Estoy
convencido de que el mejor homenaje a la figura de Joe Cocker, la
mejor voz negra de Sheffield, Reino Unido, se lo dieron los San
Antonio Spurs durante la pasada primavera al reproducir sobre la
cancha, con el silencio de una afición asombrada como único
acompañamiento, la letra de alguno de sus temas inmortales (propios
o versiones). Los de Popovich desnudaron a sus rivales permitiéndoles
permanecer únicamente con el sombrero puesto. Al hacerlo
desencadenaron nuestros corazones y los elevaron allá arriba, al
cielo, al lugar donde pertenecen.
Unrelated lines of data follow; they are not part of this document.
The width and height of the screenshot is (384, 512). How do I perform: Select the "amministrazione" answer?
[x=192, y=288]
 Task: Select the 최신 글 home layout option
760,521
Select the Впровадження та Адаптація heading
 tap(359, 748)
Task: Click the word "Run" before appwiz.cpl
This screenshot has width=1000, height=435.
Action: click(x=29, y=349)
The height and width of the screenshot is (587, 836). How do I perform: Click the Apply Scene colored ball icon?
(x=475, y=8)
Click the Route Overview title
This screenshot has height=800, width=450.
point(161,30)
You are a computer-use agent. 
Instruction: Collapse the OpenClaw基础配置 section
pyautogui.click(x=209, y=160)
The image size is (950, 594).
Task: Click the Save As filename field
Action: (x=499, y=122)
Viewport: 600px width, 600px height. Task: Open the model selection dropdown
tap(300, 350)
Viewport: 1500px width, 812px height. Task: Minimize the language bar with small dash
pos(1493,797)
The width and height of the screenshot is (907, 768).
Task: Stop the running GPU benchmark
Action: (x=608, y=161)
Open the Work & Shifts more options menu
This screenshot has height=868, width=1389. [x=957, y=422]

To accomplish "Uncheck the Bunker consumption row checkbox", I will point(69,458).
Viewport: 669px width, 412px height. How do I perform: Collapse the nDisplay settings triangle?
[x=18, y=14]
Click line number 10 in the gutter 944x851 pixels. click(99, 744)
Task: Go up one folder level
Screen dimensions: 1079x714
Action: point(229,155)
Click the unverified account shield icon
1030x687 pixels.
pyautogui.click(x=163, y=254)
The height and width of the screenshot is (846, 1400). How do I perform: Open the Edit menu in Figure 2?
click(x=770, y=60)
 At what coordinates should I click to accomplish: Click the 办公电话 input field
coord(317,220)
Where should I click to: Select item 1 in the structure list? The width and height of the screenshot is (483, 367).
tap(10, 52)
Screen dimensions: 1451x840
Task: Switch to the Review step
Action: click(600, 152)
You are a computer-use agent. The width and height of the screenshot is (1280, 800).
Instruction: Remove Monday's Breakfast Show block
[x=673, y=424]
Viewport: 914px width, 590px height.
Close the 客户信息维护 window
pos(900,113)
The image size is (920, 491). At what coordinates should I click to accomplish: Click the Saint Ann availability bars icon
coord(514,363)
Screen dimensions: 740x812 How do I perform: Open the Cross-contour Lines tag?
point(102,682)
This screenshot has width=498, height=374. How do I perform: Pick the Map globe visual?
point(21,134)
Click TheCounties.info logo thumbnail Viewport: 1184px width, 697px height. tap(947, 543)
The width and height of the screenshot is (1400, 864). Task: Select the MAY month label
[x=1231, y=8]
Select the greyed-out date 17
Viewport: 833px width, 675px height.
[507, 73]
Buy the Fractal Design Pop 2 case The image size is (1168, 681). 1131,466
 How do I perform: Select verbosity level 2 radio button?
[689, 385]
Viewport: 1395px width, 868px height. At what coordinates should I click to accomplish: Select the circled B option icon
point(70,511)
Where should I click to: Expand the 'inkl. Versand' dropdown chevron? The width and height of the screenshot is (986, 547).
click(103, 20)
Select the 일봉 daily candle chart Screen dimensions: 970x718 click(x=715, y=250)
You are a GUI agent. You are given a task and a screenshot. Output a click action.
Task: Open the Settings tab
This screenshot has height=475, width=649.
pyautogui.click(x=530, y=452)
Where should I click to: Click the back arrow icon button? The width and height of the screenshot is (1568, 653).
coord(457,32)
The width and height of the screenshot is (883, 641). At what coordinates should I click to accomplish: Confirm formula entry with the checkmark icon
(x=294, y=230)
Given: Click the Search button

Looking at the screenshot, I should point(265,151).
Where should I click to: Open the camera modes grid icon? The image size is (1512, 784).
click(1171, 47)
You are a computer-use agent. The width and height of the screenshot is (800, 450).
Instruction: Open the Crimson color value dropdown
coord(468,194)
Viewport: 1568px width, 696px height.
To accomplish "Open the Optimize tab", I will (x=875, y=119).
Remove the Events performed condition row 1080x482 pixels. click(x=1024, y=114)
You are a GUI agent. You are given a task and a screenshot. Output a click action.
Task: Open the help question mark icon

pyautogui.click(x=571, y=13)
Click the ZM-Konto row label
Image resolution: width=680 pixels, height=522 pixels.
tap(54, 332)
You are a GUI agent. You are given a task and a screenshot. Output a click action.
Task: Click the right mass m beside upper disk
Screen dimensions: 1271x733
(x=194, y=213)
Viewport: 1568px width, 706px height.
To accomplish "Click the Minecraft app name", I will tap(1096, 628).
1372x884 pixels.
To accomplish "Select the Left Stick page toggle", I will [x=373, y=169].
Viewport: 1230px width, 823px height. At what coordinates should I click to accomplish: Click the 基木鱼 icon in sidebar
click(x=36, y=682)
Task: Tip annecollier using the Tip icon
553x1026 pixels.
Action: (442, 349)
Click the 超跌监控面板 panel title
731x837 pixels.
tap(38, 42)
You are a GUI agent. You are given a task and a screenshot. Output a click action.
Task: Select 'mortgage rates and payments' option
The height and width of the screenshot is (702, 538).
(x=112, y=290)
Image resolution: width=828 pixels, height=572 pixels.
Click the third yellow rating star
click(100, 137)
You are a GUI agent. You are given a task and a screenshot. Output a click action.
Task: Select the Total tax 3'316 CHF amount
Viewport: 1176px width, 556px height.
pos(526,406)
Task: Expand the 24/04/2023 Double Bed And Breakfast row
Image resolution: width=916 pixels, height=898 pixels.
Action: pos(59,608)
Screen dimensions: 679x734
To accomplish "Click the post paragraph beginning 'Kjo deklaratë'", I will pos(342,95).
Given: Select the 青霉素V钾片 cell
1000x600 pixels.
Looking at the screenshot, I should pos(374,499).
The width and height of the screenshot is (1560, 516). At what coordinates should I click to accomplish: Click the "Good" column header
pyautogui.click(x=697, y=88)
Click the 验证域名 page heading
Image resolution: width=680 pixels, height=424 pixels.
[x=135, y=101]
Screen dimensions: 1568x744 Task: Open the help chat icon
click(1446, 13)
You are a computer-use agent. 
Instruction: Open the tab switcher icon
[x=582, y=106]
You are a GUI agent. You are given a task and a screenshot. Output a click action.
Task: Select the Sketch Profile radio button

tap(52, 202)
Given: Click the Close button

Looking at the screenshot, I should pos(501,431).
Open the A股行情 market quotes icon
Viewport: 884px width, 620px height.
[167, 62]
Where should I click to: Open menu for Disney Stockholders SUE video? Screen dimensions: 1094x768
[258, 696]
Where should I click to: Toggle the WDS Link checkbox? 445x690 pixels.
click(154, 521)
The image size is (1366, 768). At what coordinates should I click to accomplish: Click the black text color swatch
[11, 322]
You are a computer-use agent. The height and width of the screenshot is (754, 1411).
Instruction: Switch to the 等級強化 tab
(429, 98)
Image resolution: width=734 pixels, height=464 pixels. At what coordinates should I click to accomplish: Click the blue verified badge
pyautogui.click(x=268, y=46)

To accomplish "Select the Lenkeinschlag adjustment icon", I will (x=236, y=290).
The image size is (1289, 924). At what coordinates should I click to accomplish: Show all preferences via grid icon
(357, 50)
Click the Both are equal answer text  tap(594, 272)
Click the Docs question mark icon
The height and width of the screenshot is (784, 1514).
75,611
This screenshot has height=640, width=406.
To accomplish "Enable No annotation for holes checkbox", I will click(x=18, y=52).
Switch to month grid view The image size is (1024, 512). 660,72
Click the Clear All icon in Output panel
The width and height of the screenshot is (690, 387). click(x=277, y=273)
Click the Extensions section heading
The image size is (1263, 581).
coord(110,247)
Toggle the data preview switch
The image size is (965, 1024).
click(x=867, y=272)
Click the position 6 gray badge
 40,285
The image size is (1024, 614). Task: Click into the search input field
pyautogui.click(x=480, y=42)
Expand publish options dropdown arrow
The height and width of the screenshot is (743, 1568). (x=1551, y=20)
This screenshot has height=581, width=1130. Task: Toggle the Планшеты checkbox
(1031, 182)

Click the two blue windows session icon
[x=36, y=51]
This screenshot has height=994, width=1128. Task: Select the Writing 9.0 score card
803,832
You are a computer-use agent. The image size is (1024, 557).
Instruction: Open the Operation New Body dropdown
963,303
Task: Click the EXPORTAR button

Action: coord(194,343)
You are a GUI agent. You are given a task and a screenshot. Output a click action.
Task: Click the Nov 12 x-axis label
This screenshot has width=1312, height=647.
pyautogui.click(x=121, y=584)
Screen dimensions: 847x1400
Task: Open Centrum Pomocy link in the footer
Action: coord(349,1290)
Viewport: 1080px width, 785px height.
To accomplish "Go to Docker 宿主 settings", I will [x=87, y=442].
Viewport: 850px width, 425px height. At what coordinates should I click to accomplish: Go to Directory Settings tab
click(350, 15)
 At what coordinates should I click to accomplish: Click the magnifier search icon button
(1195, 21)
Aquel anillo fue el preludio de la
llegada del verano a la ciudad y ni siquiera el calor nos privó de
bailar toda la noche. Eres tan bonita, le dijimos a nuestra chica
mientras pensábamos en esa circulación de pelota ajena a la
gravedad y a las manos de los rivales. Y sí, los chicos de la
pandilla nos sonreímos pues lo consiguieron, simplemente, con un poco de ayuda
de sus amigos. Como nosotros, en aquellos maravillosos años.
Ver
a San Antonio disputándole las finales al Big Three de Miami ha sido
el mejor regalo del año que ya expira. Los más viejos del lugar, de
aquí a unas cuantas décadas, seguiremos recitando de memoria, si
esta no nos falla, el quinteto y las incorporaciones desde el
banquillo. Veneraremos a un tal Gregg Popovich,
aunque en medio de no sé qué nueva oleada de aparatos electrónicos,
nos será difícil explicar sus cualidades. En pleno proceso
acelerado de deshumanización, Popovich, sin mirar para otro lado
ante el conflicto o la desobediencia, conquistó a su plantilla
siendo esencialmente humano y compasivo, hombre en el sentido más
amplio y admirable de la palabra.
Hablaremos
también, si por entonces todavía se habla, de Tim Duncan y de su
particular forma de liderar. El de Islas Vírgenes creció dando
brazadas en una piscina, respirando bajo el agua, callando y
trabajando. Haciendo del sonido del silencio una enseñanza, gracias
a su disciplina y a su enorme talento, se ha hecho merecedor del
título no oficial de jugador más determinante del siglo XXI.
¿Quién
era el base de ese equipo? Tony Parker, diremos. Y sonreiremos. El
francés, sin ningún atributo físico que lo pudiera diferenciar de
un ser corriente, será recordado por su facilidad para plantarse
debajo del aro y asistir en situaciones imposibles. Llegó a la liga
siendo un mago rebelde y terminó, gracias a su carácter humilde,
siendo, sencillamente, un líder.
Un
líder ya lo era Manu Ginobili. El Maradona del fútbol en su
Argentina natal llegó del extremo sur del mundo para hacer, a la
inversa, el viaje que tantos italianos emprendieron para sobrevivir. Triunfó en Bolonia y llegó viejo a la NBA. Porque
Manu siempre ha parecido viejo, tan viejo al menos como el
baloncesto, porque díganme, si no, si no se les ha ocurrido pensar
que mientras Naismith escribía el reglamento, Manudo redactaba, en
paralelo, todos sus trucos.
Y
bueno, aún no sé qué diremos de Leonard, Green, Joseph, Mills,
Splitter o tantos otros. Sí que fueron imprescindibles en aquella
primavera de 2014 a la que algún genio como Cocker, dado que él ya
no puede, debería dedicarle unos versos. Imprescindibles en cuanto
que miembros de una pandilla, de un grupo de colegas que un día cualquiera se imaginó a sí mismo asombrando al mundo jugando al baloncesto y trabajó duramente para ello.
Este
es mi regalo, estimado lector, para estas navidades. Unas cuantas
lecciones de basket y otras tantas de vida. Una sonrisa obligada ante
tanta penuria en las calles y tanto vacío en los corazones. No, nunca me olvido de que no lo pudieron hacer sin un poco de ayuda de
sus amigos. Muchas gracias por estar ahí.